Recent statements by Fayza Abul-Naga, the former minister of cooperation, that the United States offered three times the aid it would normally give to Egypt during the revolution, prompt Hussein to question America’s influence on Egypt’s sovereignty. As Abul-Naga made her statements in the context of attacking civil funds, Hussein regards her words as a warning to investigate the methodology of the once-ruling Supreme Council of Armed Forces. In Hussein’s view, Abul-Naga’s absence from the new government is a sign of difficult relations between the US and military forces. The writer then asks why SCAF would remain silent if it knows how influential America’s role in Egypt was, especially after the revolution.
Was the silence the price for US aid that supported the country during its transitional stage? Hussein recalls Egyptians’ solidarity with SCAF during attacks on foreign funded NGOs and wonders how public opinion started to negatively react to news of foreign employees traveling to their home countries safe and sound. The writer blames the general lack of transparency in the country and confirms that if an official had showed up to the people and explained the incidents, many of these questions wouldn’t have come to light. Hussein concludes by asking President Morsy and his government how they will handle the situation with the US regarding Abul-Naga’s statements.
A president from Mars
Harsh criticism by Salafist Sheikh Wagdy Ghoneim of Egyptian artists worries Essmat. Ghoneim vilified many Egyptian actors in a YouTube video, slandering them for performing “hot scenes” in Egyptian cinema. Despite the Shiekh’s rights to condemn the profession, the writer rejects his unacceptable public naming and shaming without justifiable reasons. Ghoneim has described Morsy as a ‘president from Mars’ because he allocated two hours of his time to some of Egypt’s most prominent actors.

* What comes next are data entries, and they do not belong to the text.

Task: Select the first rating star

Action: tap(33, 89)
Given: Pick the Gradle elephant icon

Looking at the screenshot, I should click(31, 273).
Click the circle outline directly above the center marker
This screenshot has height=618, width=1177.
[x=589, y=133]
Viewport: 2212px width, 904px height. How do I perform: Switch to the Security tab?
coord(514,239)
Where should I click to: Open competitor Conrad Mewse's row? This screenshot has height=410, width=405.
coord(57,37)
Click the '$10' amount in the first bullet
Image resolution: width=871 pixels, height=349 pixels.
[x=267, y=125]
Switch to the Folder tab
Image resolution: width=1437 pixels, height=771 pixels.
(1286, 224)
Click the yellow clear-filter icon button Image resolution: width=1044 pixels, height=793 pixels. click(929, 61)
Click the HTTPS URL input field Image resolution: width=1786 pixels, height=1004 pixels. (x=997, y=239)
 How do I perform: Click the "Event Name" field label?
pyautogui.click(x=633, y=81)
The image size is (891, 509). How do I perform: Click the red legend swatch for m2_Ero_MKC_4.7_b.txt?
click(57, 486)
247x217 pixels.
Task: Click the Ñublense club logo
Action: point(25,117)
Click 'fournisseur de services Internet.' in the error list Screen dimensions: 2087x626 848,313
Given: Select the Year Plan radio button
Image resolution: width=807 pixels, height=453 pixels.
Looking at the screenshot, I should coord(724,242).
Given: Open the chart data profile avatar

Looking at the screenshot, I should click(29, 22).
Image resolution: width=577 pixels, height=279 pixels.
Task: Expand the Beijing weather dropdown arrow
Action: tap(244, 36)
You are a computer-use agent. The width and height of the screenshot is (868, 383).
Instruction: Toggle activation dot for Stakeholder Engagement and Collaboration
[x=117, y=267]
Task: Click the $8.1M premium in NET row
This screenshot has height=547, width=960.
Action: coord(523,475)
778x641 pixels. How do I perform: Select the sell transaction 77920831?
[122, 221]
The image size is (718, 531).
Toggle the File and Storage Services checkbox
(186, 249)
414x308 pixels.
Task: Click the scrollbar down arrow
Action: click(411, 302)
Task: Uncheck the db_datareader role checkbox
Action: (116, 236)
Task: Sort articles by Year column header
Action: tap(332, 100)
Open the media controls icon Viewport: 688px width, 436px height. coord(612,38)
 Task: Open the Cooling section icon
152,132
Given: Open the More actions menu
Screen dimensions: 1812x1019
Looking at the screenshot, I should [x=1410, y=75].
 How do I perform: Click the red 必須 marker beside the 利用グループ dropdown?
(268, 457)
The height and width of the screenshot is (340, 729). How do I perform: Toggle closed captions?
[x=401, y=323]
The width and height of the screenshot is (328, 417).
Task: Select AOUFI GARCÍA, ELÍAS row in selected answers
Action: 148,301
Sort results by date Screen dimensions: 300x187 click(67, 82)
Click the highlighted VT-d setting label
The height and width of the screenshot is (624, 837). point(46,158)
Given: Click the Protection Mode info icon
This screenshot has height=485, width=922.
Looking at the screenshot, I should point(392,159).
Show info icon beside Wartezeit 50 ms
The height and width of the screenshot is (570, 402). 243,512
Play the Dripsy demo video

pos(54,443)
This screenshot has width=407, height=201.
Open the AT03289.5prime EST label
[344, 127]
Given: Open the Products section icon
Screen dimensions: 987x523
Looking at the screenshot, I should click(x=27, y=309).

Incidentally, Ghoneim’s extremist thought has led him to condemn the computers, technology and internet that he himself uses it to spread his ultra-conservative believes.
The writer addresses Ghoneim and advises him not to attack the west and their democracy, reminding him that thanks to universities in the west, many Arab and Muslim students have contributed to the development of many scientific and social fields. The main challenge, in Essmat’s view, is that Ghoneim and similar extremist sheikhs decline to leave their cocoon and continue to pontificate on society with their harmful radical thoughts. The writer concludes that such sheikhs, who claim to defend Islam and speak on behalf of the religion, are the primary enemies of the peaceful faith.
The Constituent Assembly needs to bear in mind the right of equal opportunities of all non-Muslim citizens while writing the constitution Al-Sawy says. A well-drafted constitution should literally embrace all notions relating to ‘freedom of religion and belief,’ according to Al-Sawy. This does not only entail the consideration of the rights of Muslims, Christians and Jews, but also the basic rights of Baha’is and Shi’as to feel constitutional. The writer blames members of the body for focusing their attention on Islam with all its branches, while ignoring other non-official religions still practiced by many Egyptians.
Al-Sawy believes one of the main responsibilities of the Constituent Assembly is to reflect the genuine diversity of Egyptian society in every page of the constitution. The success of the Islamic state has always been characterised by its ability to include others of different beliefs and religions. Therefore, it shouldn’t be odd to think of all minor communities living in the country. If the Constituent Assembly fails to objectively mirror all sectors of society, Al-Sawy anticipates an incoherent constitution.